Task list:
1) Reproduce the stretch of the discernment session notes from "Judging that is forbidden" through "(I Thess 5:21-22)".
2) Answer these questions using the discernment session notes below.
(a) Which passage is cited for the point that we are forbidden from judging matters of the conscience?
(b) What is the fifth question to ask yourself when reading or listening to someone?
(c) According to the first excerpt, what is the deepest need of the wife?

Page:
* start *
Discernment: Session 2

Janet Aucoin October 14, 2017

Session Two: Practical Applications of Discernment

Judging that is forbidden

  • We are forbidden from judging motives. (Matt 18)
  • We are forbidden from judging matters of the conscience. (Rom 14:1-4)

Judging that is commanded

  • We are commanded to judge / discern actions and stated beliefs only based on the standard and authority of the word of God and judged with humility. (I Thess 5:21-22)

Authority of the Word

  • Old Testament tests of a prophet (Deut 18:21-22; Deut 13:1-3)
  • New Testament warning about using circumstances as source of truth (Acts 28)

When reading or listening to someone, ask yourself these 5 questions:

  1. Is Jesus the hero of this story?
  2. Am I drawn to Christ?
  3. Is my focus lifted to Him? (John 13)
  4. Or am I left thinking about how this will make my life easier?
  5. Who is being glorified?

Use the Discernment tool from page 3 to evaluate excerpts from a popular Christian author:

“No husband feels fond feelings of affection and love in his heart when he believes his wife has contempt for who he is as a human being. Ironically, the deepest need of the wife – to feel loved – is undermined by her disrespect.”

“How much better is it? Have we reached some kind of marital nirvana and all is perfect? We still come across to one another at times as unloving or disrespectful. We still get on the Crazy Cycle like everybody else. But we have 2made a decision that has changed the course of our marriage for the good. If only my mom and dad could have discovered this. Sarah and I now know how to reduce the number of times we spin on the Crazy Cycle, and we often stop it before it gets started. What is this life changing decision we both have made? I have decided to believe that Sarah does not intend to be disrespectful. Oh, she can get nasty, but that isn’t how she feels in her heart. I know she respects who I am deep inside. Sarah has decided to believe that I do not intend to be unloving, though I still hurt her at times with my comments and attitudes. She knows that in my heart I love her deeply and would even die for her.”

“He felt deep feelings of love for her, but they came out of his being convinced that she respected him and admired him.”

“But I want to remind all husbands that their wives were basically good-willed women. They are only acting critical, contentions, and disrespectful because they are crying out for love.”
* end *
Dataset extract:
* start *
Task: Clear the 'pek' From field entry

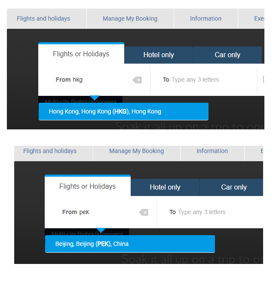Action: point(144,212)
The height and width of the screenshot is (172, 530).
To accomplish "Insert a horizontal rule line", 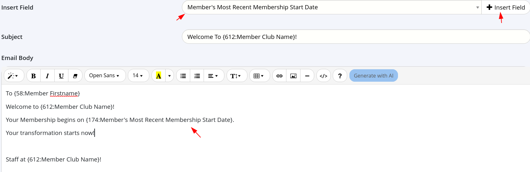I will tap(307, 76).
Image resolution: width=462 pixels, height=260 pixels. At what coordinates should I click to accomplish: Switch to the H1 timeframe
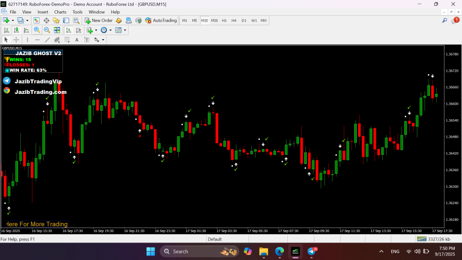(224, 20)
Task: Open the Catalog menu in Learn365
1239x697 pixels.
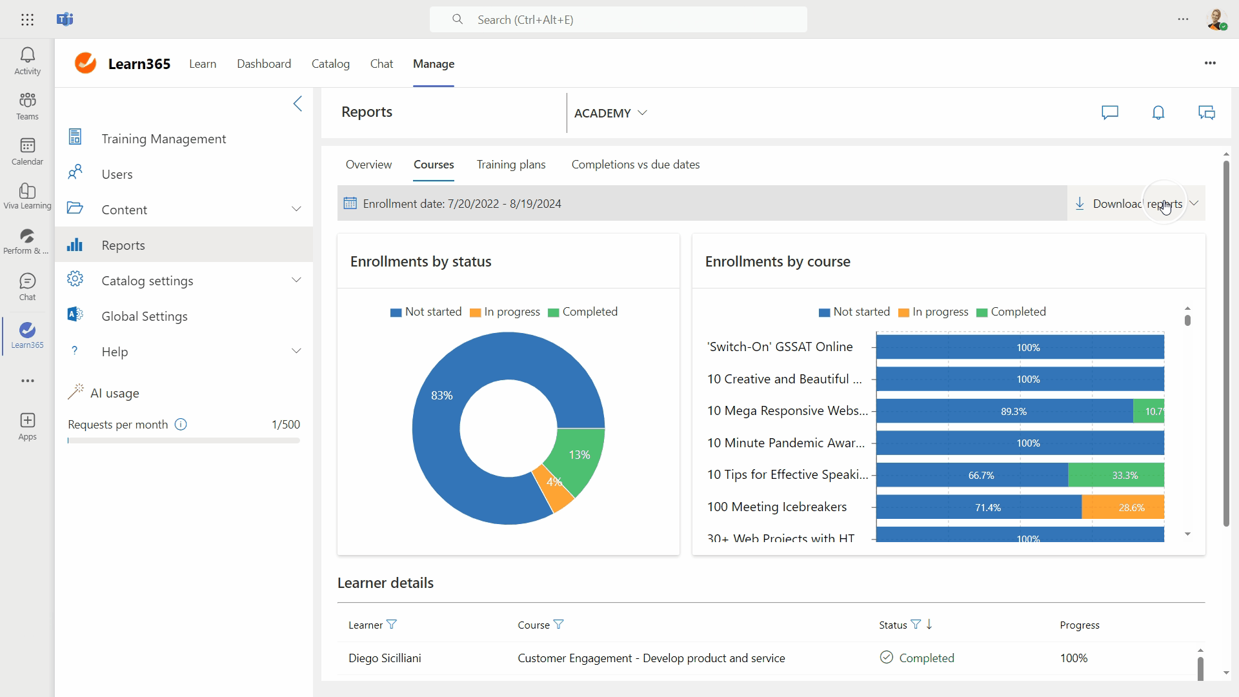Action: coord(330,64)
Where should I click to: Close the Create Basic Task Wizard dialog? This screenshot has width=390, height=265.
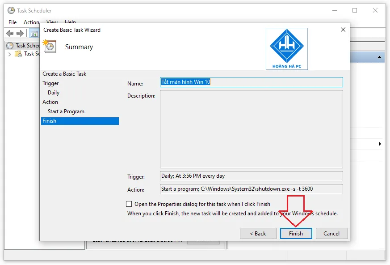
* end *
Solved tasks:
1)
Judging that is forbidden

  • We are forbidden from judging motives. (Matt 18)
  • We are forbidden from judging matters of the conscience. (Rom 14:1-4)

Judging that is commanded

  • We are commanded to judge / discern actions and stated beliefs only based on the standard and authority of the word of God and judged with humility. (I Thess 5:21-22)

2)
(a) Rom 14:1-4
(b) Who is being glorified?
(c) To feel loved